Wednesday, July 16, 2008

More detox

Sigh. I feel really blah about waffling on about my detox. It's like when I was doing IVF I had something to write about that I knew everyone else would be interested in or could relate to. Because we're all IF'ers. But now...blah. I mean, I think about babies and kids and pregnancy many times every day. Many times. Most of the times these days it is just wistful, and doesn't hurt, so I am very lucky for that. I really have retained that amazing peace and calmness that came to me. I am not angry at how this worked out (or rather, didn't) and I don't resent anyone else their ability to become parents. Although I will admit, the resentment factor was tested at Walmart last night, but hey, I pulled through. Nobody got glared at. Nobody went home sulking. But...you don't want to read that, I'm sure. You don't want to hear how I looked at someone else and yes, while I thought "why does she get to have kids and not me?" it was immediately followed by "meh, why do I get to have all the advantages *I* have and not her?"

But anyway. So, this detox can be done for up to 21 days. A friend at work did it for 20 days recently and she is the one that is pushing me along. Another friend did it for 2 weeks. They both lost 10-14 pounds, and more importantly, have kept most of the weight off. But I want to stop, I really do. It's not actually that hard, as I am not that hungry and not craving any particular food but I am so tired of not chewing. I am tired of drinking goopy juices and soups all the freakin' time. But I want to lose the weight. I started this detox being all about getting rid of the toxins and feeling healthy again after my recent bad eating habits, but now it's all about the weight loss. I want to get back on track to where I was before I went to Vegas and did that last IVF. I want to at least get back under 180, which I haven't been for over a year. Probably well over a year. Probably closer to two years, and if we don't count occasional dips into the 170's after hard dieting efforts, we're probably talking about 2.5 years of being mostly above 180. I am tired of it. I don't want to be this weight. I also want to feel amazing and fantastic. My friend J. said that towards the end of the first week on the detox she was like this peaceful, spiritual person who was loving the world, and her skin was glowing and she was feeling so energetic and healthy. I want that. However, she said that during the second week she became really crabby - of course I seem to be moving straight to crabby without passing beatific. Such is life, I suppose.

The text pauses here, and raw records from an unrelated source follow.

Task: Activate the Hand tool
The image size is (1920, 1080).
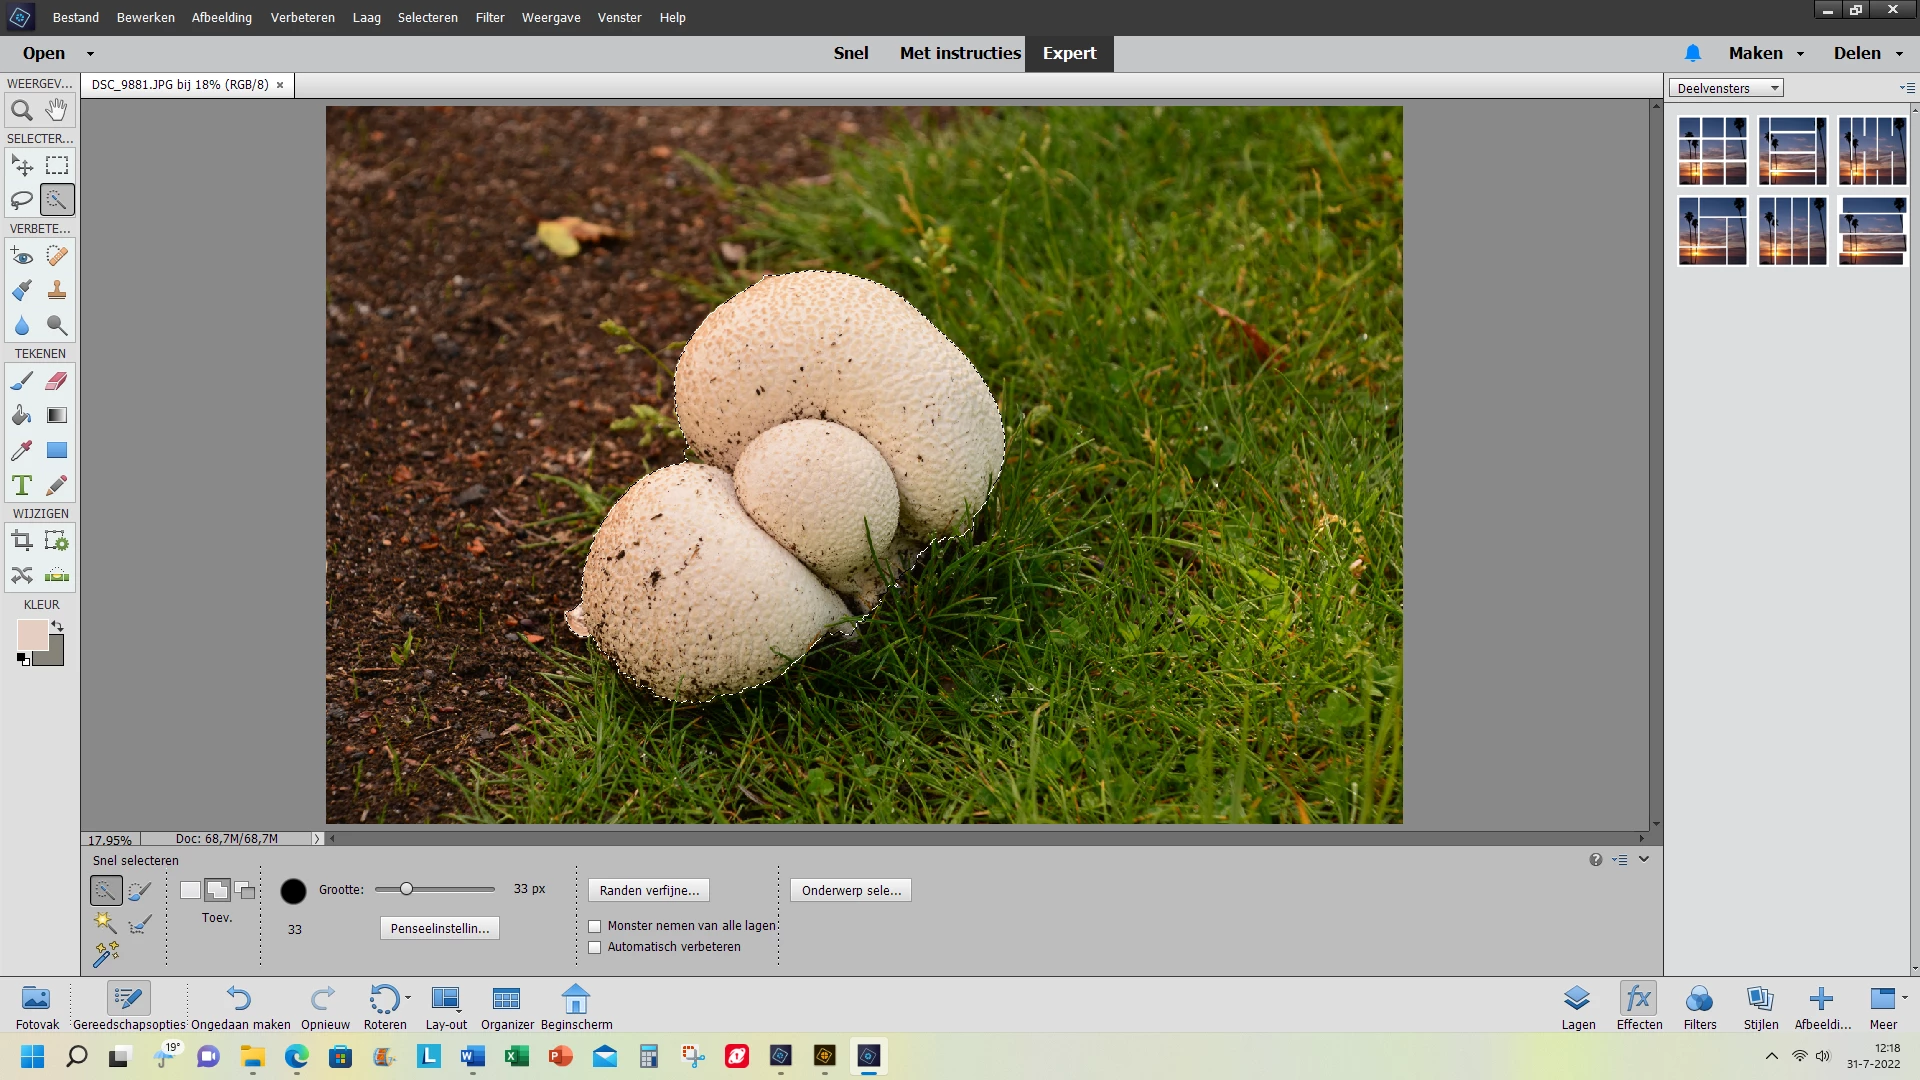Action: click(x=57, y=110)
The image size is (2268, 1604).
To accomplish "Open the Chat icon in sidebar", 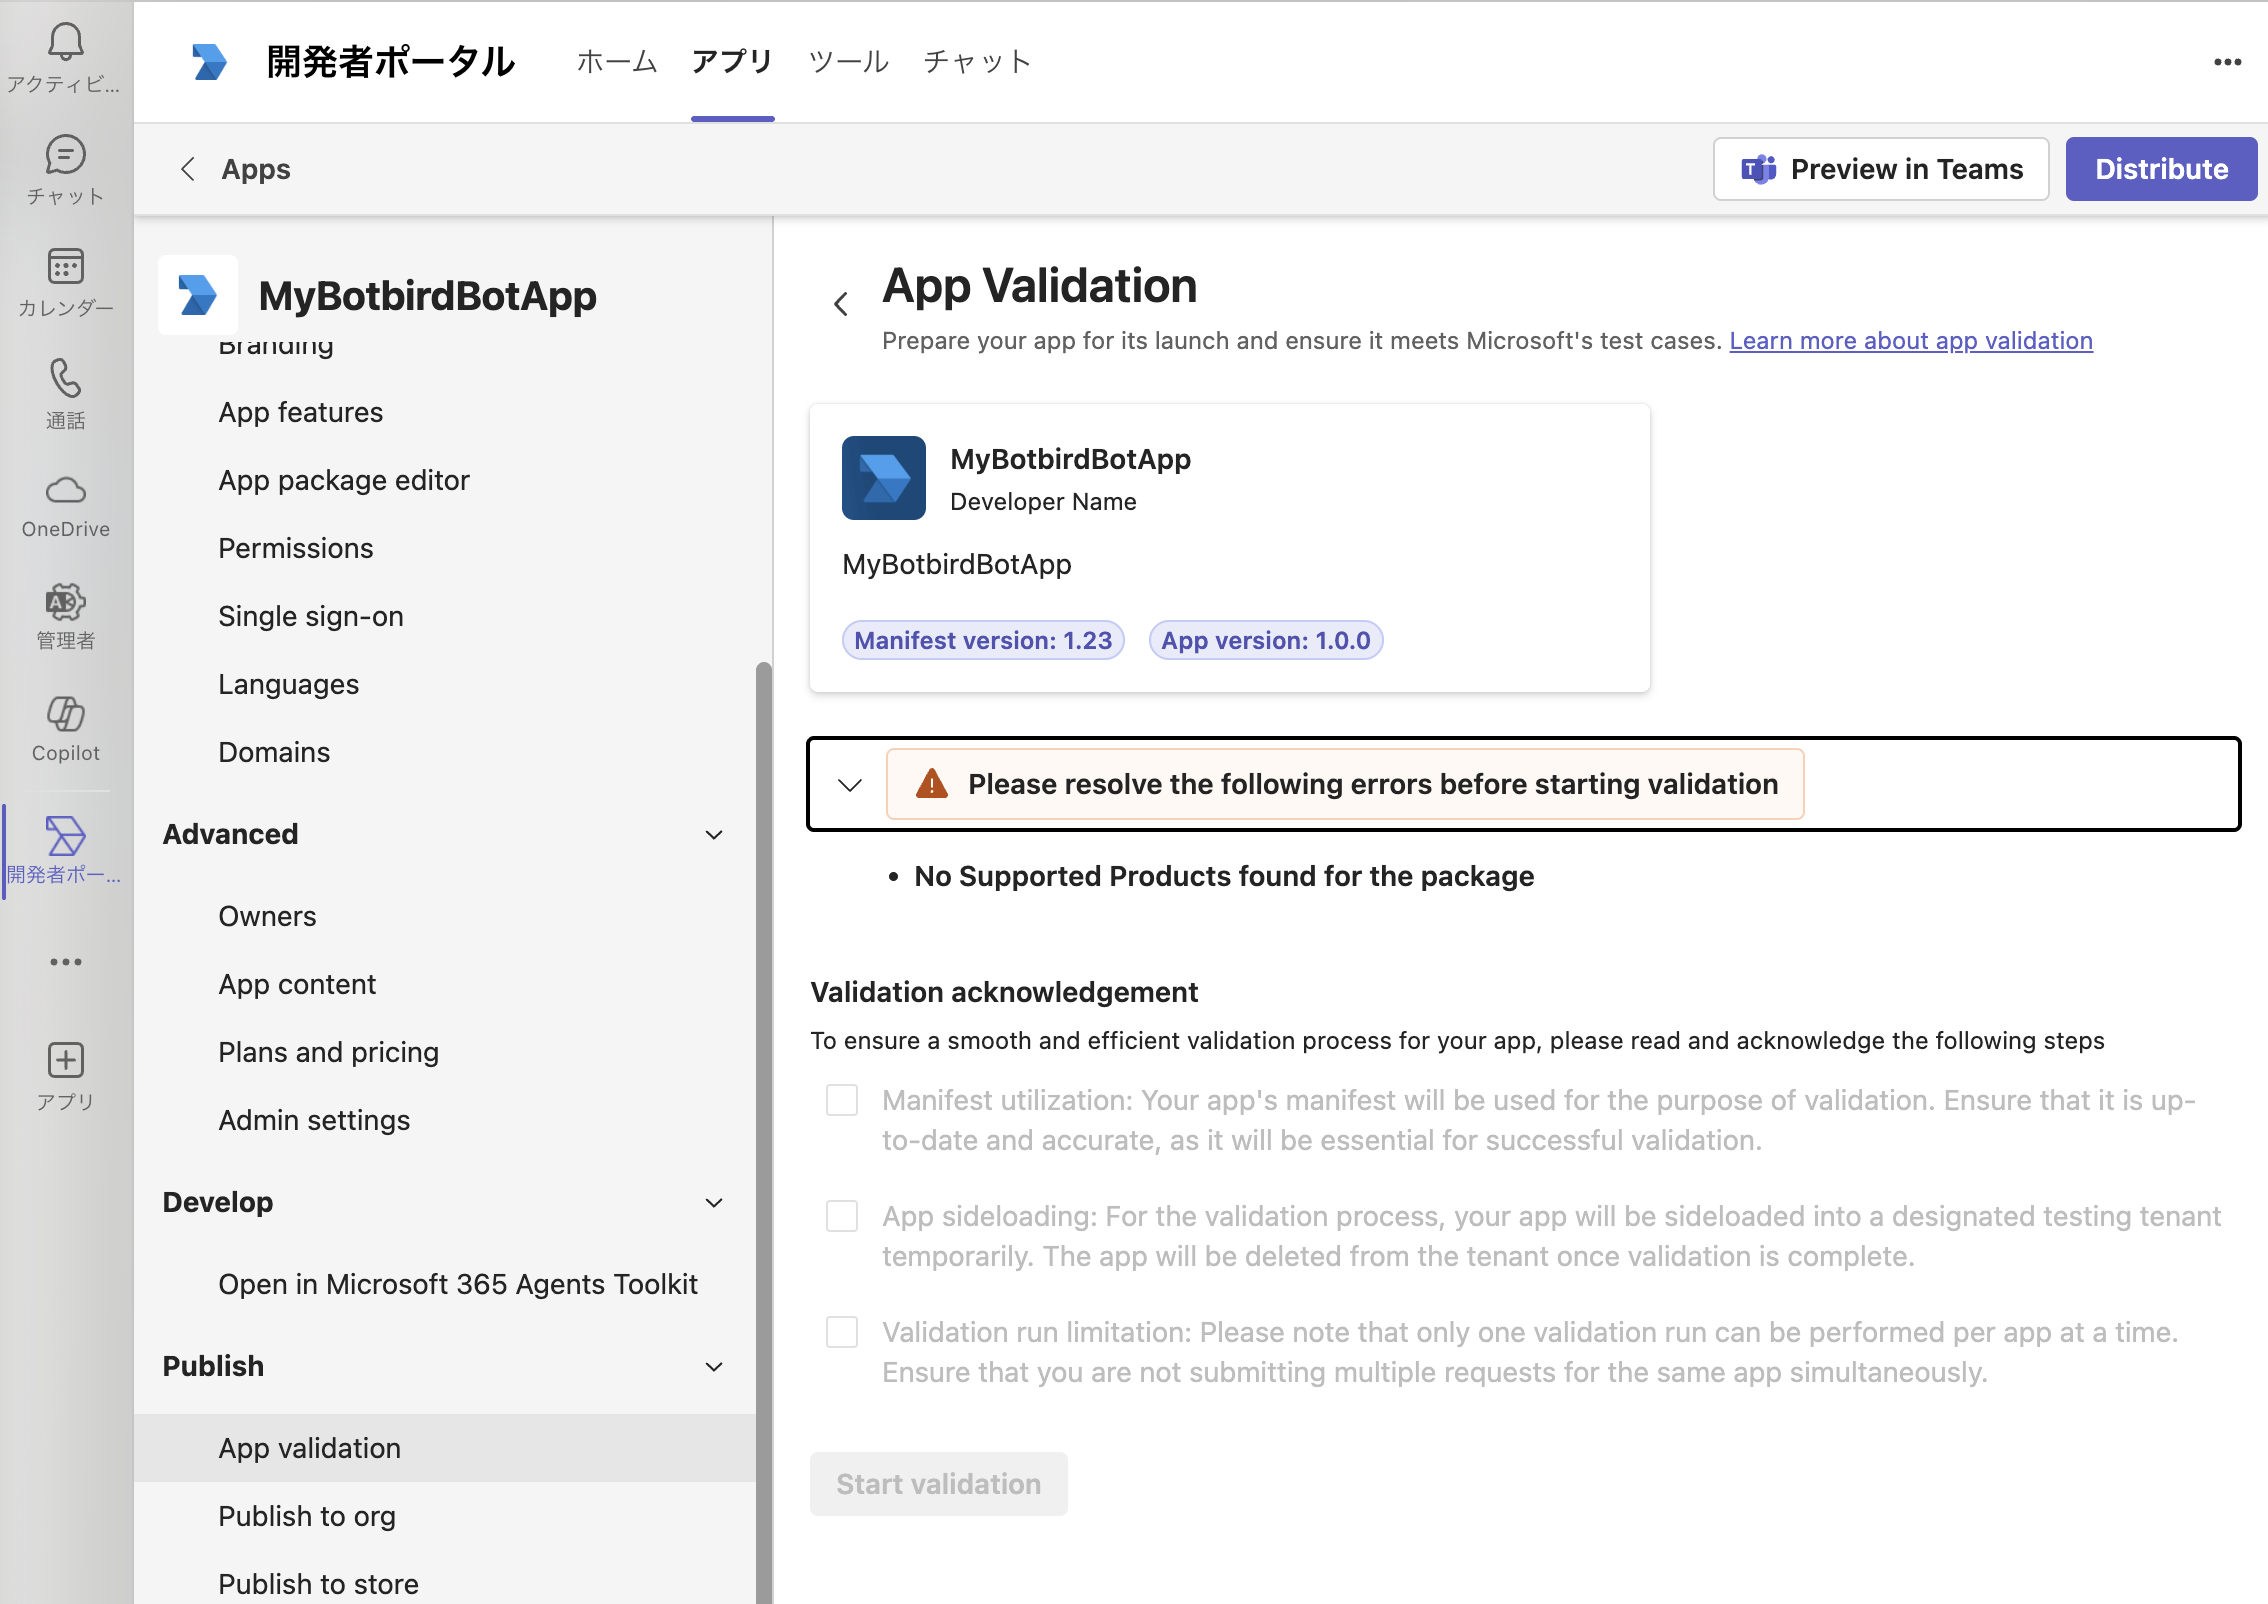I will coord(66,156).
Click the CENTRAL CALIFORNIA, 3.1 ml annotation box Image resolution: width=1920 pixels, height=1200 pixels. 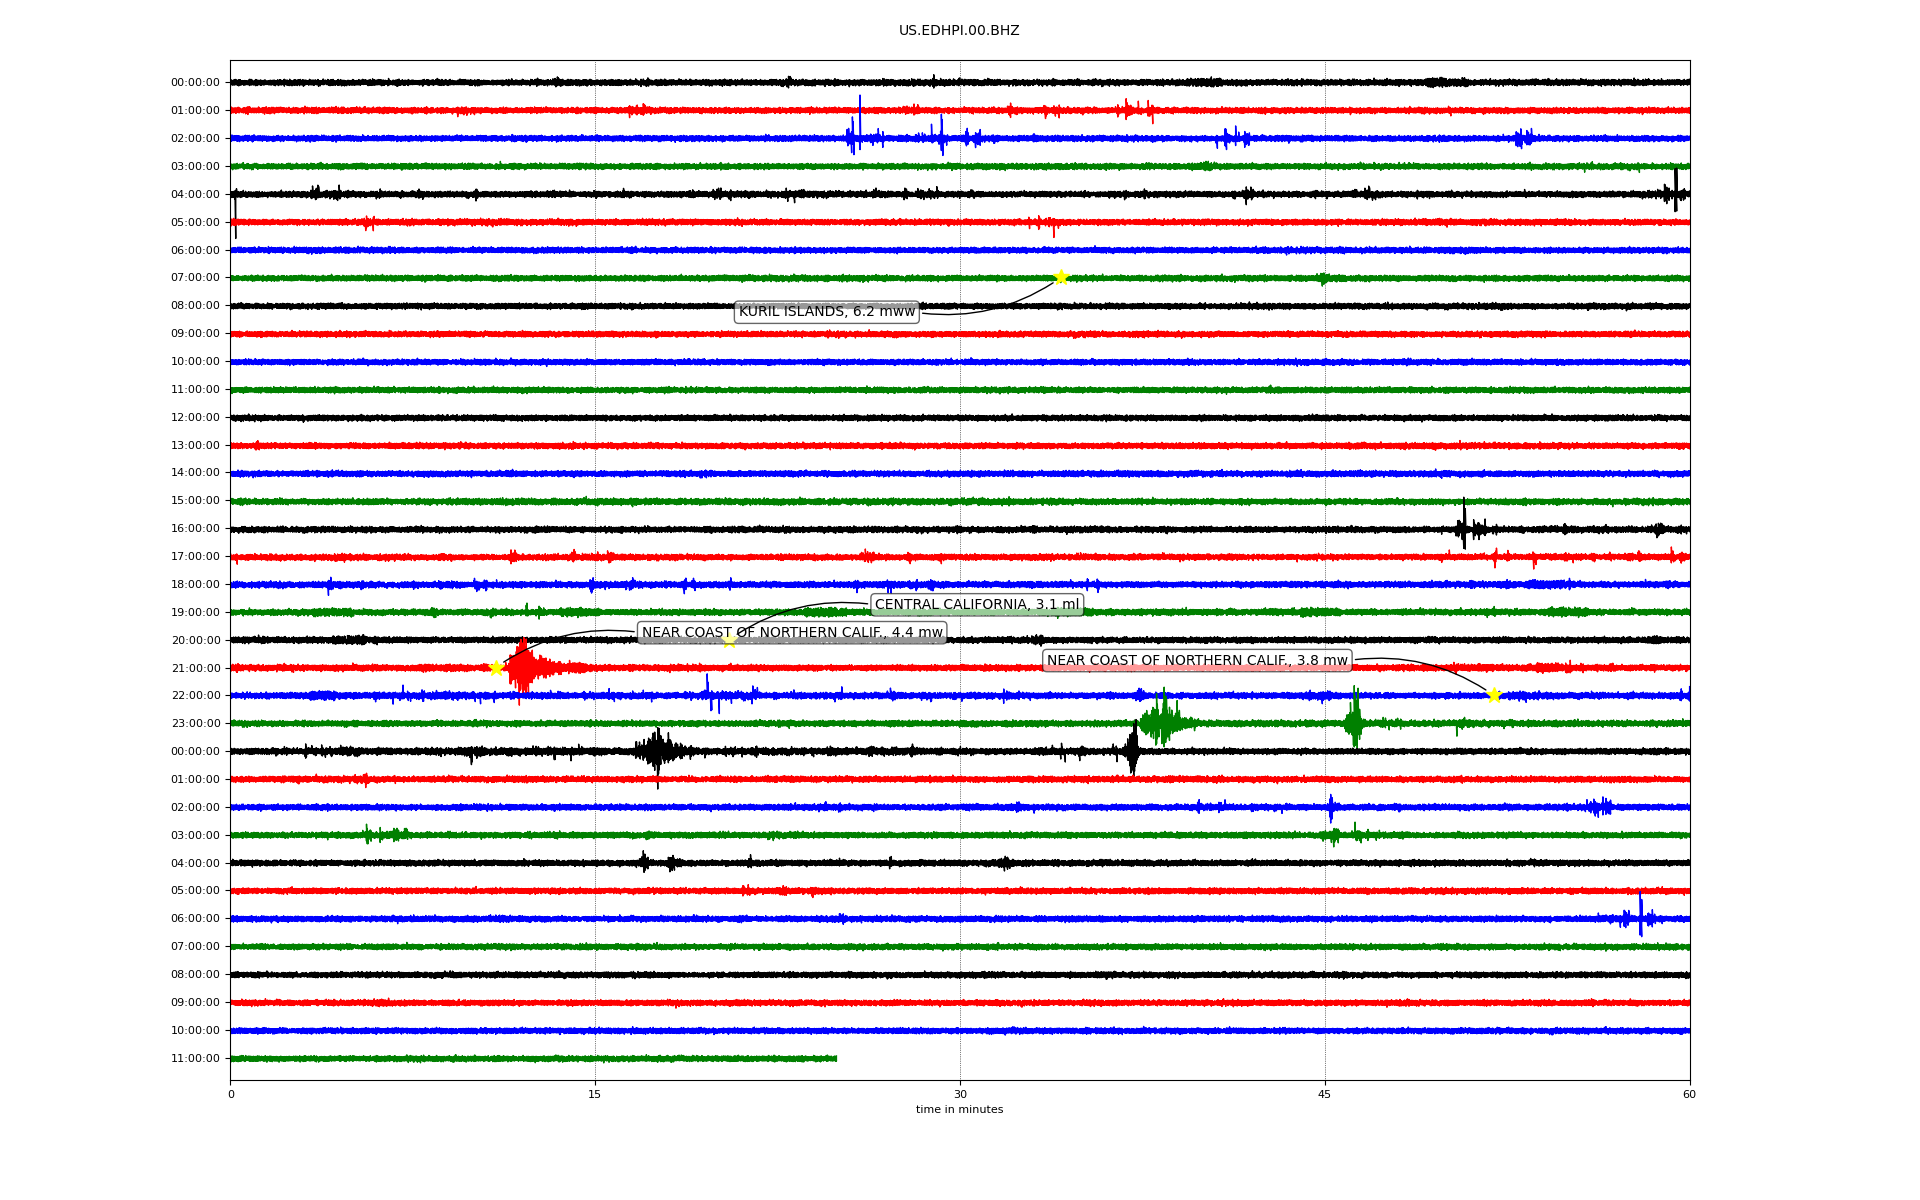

Nevertheless, as of right now, I am still on the detox. The longing to lose weight is winning out over the longing to stuff food in my gob. It's touch and go, but so far the scale is winning. And I am down 5 lbs as of this morning.

3 comments:

Anonymous said...

I actually really love hearing about your detox. I am sort of reading it with equal parts awe & equal parts curiosity. It's like the Sarah Show and I wanna know what happens in the 'Very special detox" episode. You better not be sparing details.

Things that I feel you are not sharing: bathroom issues. As in has the detox helped or hurt in that area? Other things I want to know about- has your vision improved or sense of smell?

I always wonder if I ate better if my hearing would improve. I know. weird.

Seriously- the more deets the better as far as I am concerned!!

Margaret Mary said...

I want details too!! I have watched the Sarah show for a long time and I like all of your episodes.

I would love to do a detox and Im wondering if you found this specific detox online or what. Im not crazy about the process, but I have seen so many people love the results, emotionally and physically. If you could let me know of a book or a website I could refer to I would appreciate it.

Hang in there!

Margaret

katty said...

You've got me thinking, too, about doing it myself. I don't know if I have the will power though. I'm very impressed that you do.